Six in 10 tech companies said that they were short of technology skilled workers in 2017, according to a recent survey report jointly released by the IT contractor Harvey Nash Group and consulting firm KPMG.

From 2005 to 2017, tech companies have been complaining about the shortage of skilled workers. For the past 12 years, there have only been three occasions where less than half of IT leaders were reporting skills shortages.

According to the survey, big data and data analytics remains the most in-demand skill, with 42 percent surveyed companies citing it as the most in-demand skill. Data analytic skills remained the most in-demand skill for a third year in a row, said the report.

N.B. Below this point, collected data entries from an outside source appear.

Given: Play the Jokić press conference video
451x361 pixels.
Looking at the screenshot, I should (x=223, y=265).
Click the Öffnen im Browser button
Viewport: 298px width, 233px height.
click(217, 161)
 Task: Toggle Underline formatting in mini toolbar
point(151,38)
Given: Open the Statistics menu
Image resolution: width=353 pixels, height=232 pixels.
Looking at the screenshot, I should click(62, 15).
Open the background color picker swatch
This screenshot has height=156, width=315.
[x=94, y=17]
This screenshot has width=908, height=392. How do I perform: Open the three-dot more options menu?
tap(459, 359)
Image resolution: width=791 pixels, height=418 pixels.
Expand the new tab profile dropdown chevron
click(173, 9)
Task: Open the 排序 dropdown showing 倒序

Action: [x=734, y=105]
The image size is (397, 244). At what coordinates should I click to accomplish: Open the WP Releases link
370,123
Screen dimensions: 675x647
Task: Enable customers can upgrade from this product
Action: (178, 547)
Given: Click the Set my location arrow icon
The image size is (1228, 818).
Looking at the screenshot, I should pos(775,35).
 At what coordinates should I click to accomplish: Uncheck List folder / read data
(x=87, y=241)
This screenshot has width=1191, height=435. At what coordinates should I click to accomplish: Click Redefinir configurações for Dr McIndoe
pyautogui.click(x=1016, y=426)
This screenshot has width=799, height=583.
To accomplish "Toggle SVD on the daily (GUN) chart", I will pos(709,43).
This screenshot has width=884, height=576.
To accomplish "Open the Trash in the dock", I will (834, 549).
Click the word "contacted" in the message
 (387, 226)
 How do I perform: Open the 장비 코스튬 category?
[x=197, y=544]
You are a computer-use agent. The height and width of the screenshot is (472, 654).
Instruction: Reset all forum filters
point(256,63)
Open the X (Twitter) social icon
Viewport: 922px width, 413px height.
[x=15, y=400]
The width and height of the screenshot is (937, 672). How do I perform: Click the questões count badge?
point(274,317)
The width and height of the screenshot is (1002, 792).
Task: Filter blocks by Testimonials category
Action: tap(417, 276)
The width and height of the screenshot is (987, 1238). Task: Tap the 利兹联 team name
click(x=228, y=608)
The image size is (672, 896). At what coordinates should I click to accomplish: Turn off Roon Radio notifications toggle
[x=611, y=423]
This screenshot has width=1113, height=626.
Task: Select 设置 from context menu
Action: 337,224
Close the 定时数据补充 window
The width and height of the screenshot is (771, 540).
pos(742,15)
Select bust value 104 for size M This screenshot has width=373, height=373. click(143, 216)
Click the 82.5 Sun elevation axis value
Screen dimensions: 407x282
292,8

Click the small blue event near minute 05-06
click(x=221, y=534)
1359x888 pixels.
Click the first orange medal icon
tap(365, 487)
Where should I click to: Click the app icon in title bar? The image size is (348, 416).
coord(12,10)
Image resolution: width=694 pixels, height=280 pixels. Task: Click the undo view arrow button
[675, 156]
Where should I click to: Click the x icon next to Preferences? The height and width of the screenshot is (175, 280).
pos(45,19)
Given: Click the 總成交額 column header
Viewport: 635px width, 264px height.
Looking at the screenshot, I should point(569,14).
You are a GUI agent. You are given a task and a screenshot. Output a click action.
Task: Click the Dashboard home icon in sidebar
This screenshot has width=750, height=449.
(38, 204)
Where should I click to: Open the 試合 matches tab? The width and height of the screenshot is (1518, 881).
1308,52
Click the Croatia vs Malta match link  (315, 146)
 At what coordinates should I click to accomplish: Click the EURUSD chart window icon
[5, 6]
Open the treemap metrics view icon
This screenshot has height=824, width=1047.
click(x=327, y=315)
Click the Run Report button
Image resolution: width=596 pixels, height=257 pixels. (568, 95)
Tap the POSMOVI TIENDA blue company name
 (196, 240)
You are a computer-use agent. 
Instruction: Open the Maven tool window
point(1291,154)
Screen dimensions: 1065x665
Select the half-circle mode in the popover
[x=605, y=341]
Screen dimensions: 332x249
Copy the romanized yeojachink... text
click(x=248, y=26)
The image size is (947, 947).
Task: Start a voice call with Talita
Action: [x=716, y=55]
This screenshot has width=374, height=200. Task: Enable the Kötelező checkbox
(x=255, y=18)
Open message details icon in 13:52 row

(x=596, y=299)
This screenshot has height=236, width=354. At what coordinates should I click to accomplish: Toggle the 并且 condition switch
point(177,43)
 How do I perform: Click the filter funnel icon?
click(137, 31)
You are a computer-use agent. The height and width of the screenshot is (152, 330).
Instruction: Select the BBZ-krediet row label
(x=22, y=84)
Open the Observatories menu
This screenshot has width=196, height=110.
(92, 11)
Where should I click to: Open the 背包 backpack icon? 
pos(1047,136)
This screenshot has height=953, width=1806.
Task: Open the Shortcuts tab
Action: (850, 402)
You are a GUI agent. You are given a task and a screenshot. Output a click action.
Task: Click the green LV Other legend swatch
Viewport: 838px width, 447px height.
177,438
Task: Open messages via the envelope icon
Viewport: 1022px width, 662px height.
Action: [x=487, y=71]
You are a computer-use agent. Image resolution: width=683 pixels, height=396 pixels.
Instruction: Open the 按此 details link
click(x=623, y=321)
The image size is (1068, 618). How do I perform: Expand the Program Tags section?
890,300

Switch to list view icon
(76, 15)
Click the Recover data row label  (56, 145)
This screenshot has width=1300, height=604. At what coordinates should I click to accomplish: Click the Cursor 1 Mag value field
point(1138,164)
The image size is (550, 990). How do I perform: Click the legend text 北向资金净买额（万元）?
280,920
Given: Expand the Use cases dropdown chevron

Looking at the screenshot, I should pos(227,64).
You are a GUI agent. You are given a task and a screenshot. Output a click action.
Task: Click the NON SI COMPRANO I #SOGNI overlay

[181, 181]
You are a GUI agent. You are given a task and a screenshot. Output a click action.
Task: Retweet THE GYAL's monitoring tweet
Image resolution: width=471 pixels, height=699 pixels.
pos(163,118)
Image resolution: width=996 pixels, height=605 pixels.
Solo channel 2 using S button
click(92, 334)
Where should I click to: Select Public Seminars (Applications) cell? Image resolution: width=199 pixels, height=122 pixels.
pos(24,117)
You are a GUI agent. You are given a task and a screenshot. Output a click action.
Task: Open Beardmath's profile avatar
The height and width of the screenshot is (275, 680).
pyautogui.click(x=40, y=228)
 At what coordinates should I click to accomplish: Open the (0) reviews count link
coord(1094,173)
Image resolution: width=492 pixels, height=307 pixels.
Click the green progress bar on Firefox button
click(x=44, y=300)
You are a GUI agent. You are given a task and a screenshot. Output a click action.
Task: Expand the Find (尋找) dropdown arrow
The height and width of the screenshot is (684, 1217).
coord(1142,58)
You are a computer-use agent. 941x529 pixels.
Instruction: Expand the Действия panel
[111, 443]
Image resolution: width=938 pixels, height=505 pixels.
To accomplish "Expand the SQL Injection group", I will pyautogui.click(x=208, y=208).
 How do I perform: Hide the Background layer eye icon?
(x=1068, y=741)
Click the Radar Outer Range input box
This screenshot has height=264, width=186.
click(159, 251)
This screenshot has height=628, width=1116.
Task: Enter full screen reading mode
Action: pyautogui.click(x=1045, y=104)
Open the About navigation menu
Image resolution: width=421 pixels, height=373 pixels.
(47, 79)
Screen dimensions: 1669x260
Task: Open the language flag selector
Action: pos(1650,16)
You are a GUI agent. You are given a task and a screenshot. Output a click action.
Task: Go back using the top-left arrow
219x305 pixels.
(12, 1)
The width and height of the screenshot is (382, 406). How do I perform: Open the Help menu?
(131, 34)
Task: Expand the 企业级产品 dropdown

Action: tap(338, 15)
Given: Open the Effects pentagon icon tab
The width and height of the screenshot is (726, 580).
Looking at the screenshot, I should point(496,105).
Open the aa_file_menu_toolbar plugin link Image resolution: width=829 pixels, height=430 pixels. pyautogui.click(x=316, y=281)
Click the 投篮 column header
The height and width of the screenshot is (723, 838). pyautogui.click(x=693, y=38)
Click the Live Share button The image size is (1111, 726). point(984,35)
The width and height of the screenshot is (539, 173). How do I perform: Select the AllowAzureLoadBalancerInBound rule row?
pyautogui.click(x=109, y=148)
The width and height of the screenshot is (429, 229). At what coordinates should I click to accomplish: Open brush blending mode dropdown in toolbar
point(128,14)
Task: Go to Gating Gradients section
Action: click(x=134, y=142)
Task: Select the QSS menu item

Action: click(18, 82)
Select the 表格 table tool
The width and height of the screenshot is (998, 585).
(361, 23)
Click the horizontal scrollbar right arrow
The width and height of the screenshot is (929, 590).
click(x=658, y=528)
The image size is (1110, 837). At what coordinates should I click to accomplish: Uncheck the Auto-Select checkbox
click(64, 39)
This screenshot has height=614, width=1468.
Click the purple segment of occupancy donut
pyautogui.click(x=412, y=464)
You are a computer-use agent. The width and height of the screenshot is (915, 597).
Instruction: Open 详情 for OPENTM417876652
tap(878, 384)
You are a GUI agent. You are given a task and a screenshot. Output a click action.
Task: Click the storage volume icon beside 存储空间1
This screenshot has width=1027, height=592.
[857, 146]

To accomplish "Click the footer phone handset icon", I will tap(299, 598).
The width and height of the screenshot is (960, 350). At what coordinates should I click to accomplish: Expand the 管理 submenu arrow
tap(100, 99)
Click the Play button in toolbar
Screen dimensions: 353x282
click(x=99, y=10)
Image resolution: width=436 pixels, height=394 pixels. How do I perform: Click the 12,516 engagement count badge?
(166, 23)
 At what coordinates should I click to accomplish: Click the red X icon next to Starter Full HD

According to data from the Labor Department, employment of computer and information technology occupations is projected to grow 13 percent from 2016 to 2026, faster than the average for all occupations.

IT occupations are projected to add about 546,100 new jobs. These jobs also delivered higher wages. The median annual wage for computer and information technology occupations was 82,860 U.S. dollars in May 2016, higher than the median annual wage for all occupations of 37,040 dollars, said the Labor Department.

The high demand of tech jobs traces back to the digitalization of the U.S. economy. Between 2002 and 2016, the shares of U.S. jobs that require substantial digital knowledge rose rapidly, mostly due to large changes in the digital content of existing occupations, according to a report by the Brookings Institute.

According to the report, the share of jobs in high digital skills rose from 5 percent in 2002 to 23 percent in 2016, and the share of medium digital skill jobs rose from 40 percent in 2002 to 48 percent in 2016.

However, in the same period, the share of low digital skill jobs dropped to 30 percent in 2016 from 56 percent in 2002.

The rapid pace of digitalization since 2001 suggested that the acquisition of digital skills is now a prerequisite for economic success for American workers, industries and metropolitan areas, said the Brookings Institute in the report.